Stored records
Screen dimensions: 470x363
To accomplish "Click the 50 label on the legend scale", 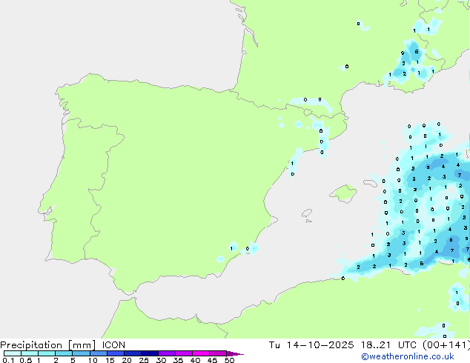I will point(229,361).
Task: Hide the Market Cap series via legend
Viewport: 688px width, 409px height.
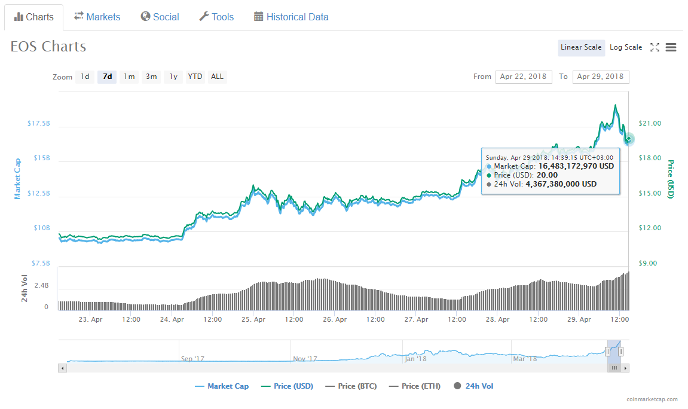Action: click(x=222, y=386)
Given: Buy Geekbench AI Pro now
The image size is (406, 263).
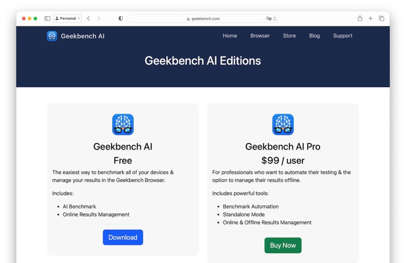Looking at the screenshot, I should (283, 245).
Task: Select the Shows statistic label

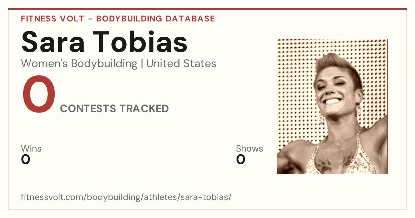Action: coord(249,149)
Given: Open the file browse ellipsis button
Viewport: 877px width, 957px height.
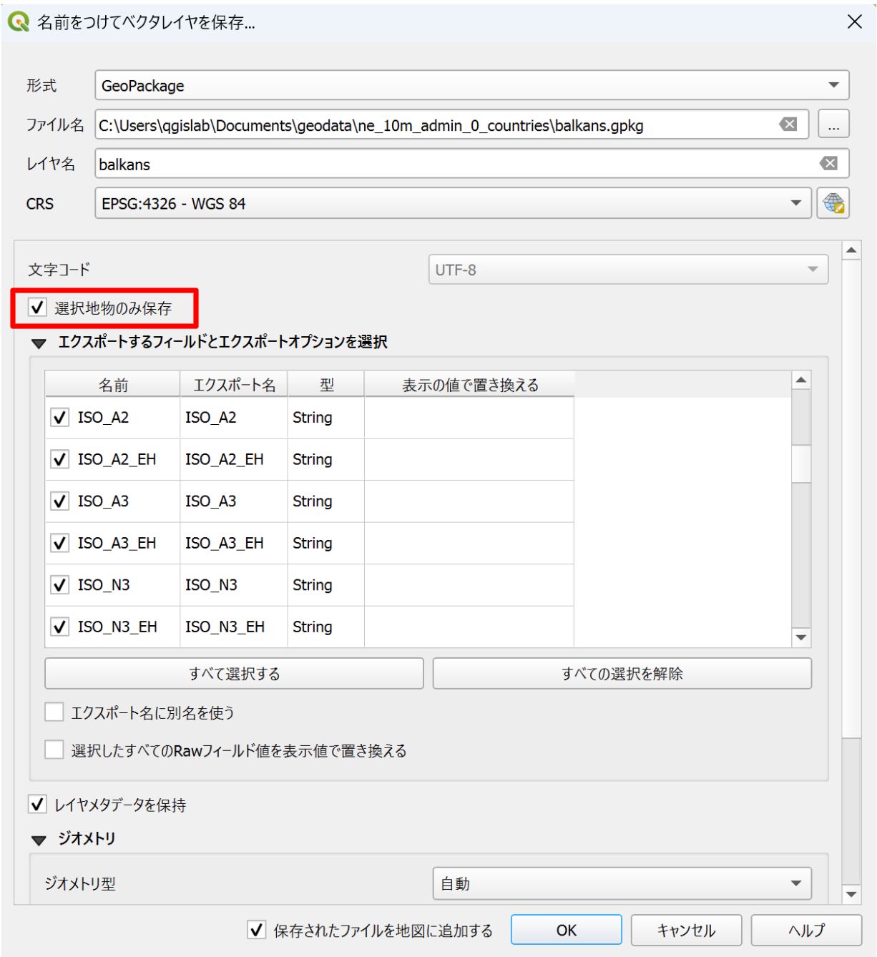Looking at the screenshot, I should click(x=833, y=124).
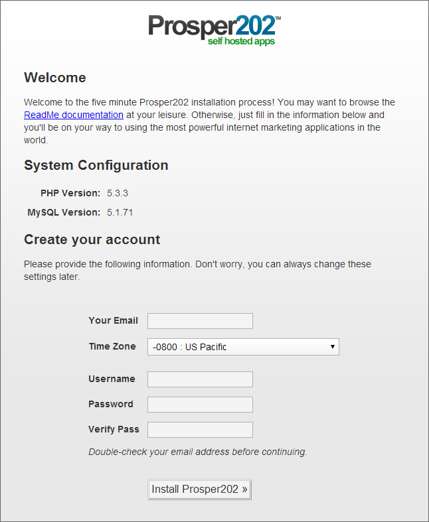
Task: Click into the Password field
Action: 200,405
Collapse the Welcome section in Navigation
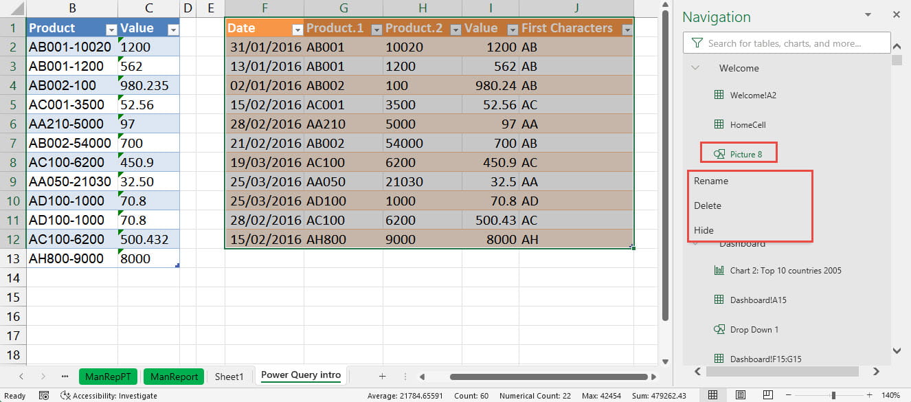The height and width of the screenshot is (402, 911). coord(695,68)
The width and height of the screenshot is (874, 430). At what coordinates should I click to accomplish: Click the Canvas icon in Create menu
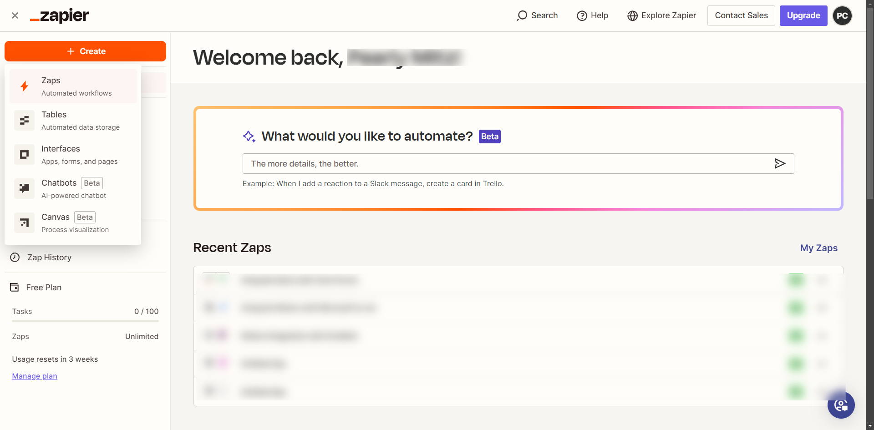click(25, 223)
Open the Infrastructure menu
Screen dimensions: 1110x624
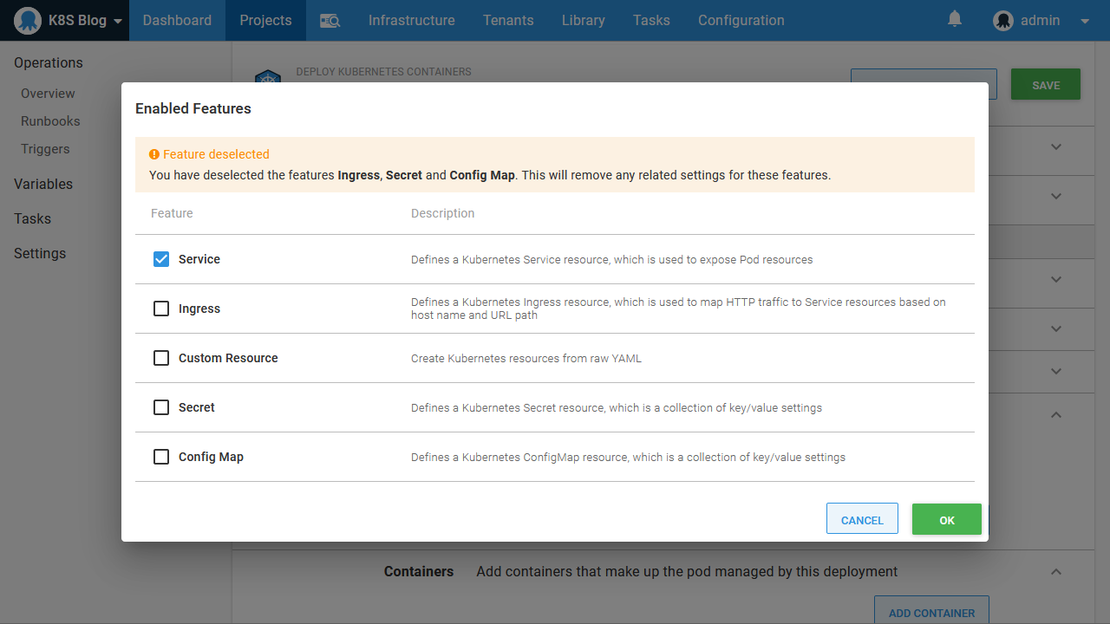tap(411, 21)
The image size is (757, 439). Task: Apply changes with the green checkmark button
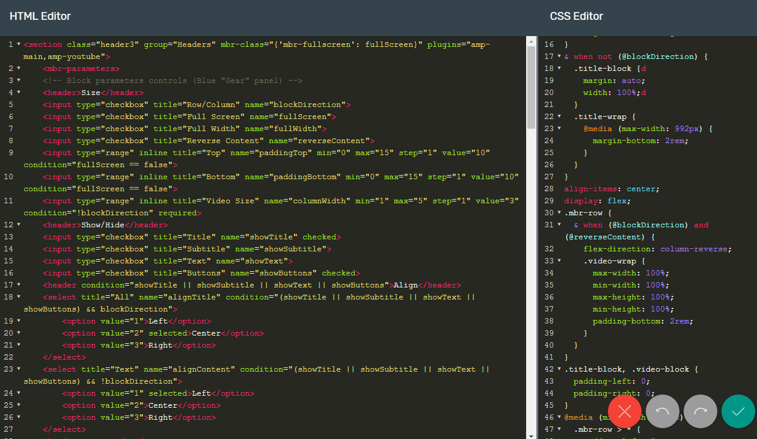738,411
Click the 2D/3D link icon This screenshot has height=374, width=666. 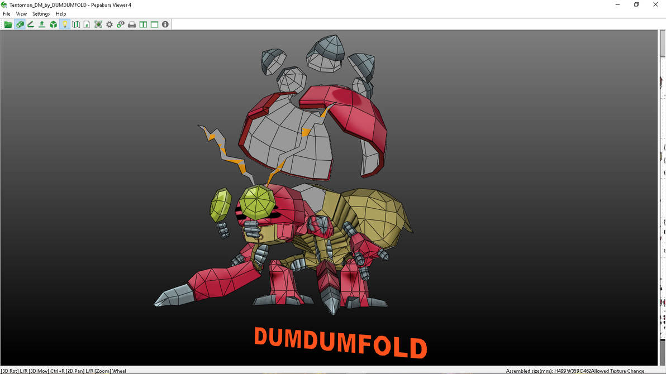(120, 24)
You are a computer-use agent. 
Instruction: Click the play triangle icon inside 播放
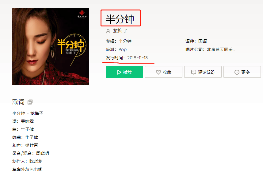(119, 72)
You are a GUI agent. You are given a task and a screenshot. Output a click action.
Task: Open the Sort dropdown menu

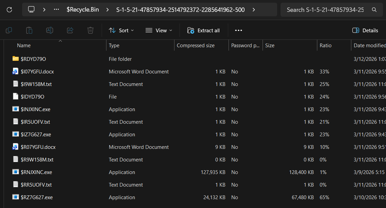pos(121,31)
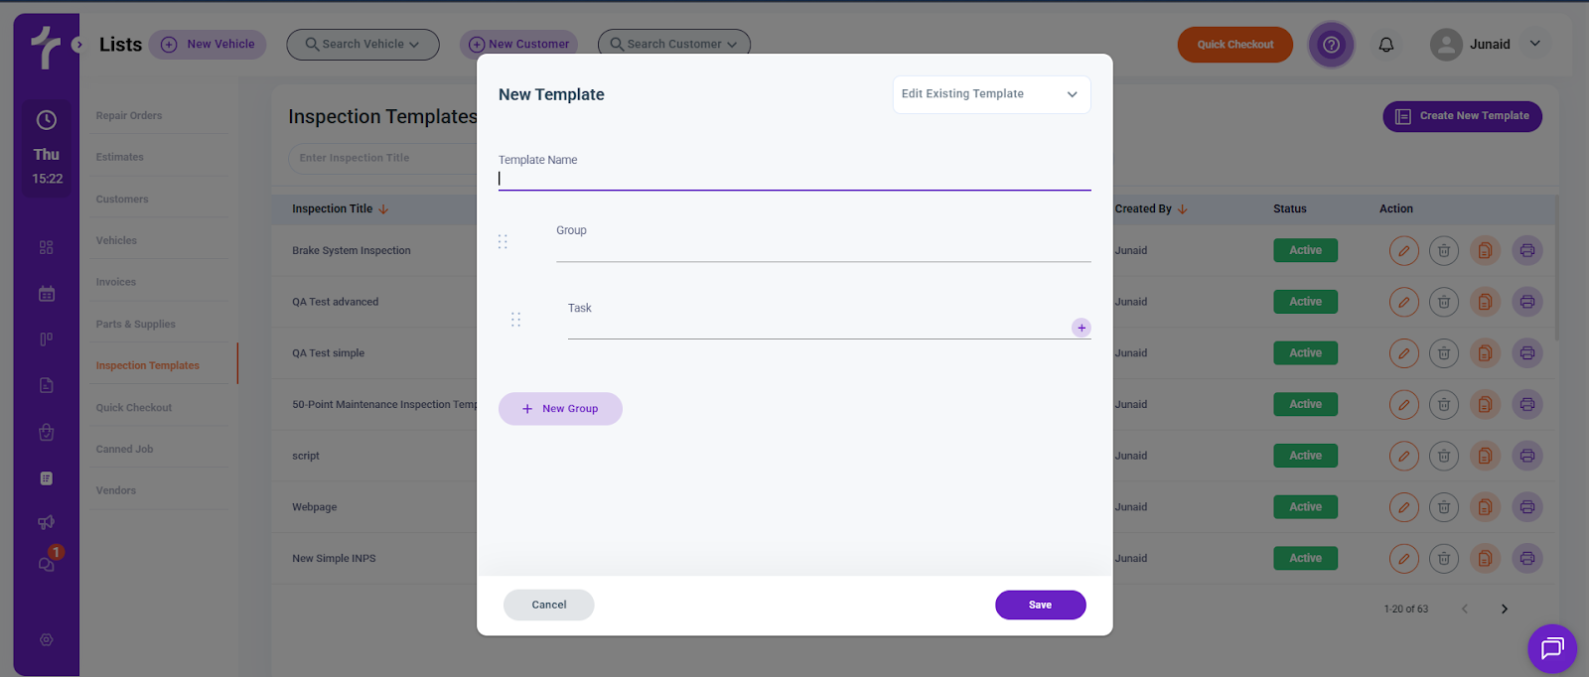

◆ Work required:
Your reply should be the number of lines in the entries that contain "agent", nothing more.

◆ Exercise output:
2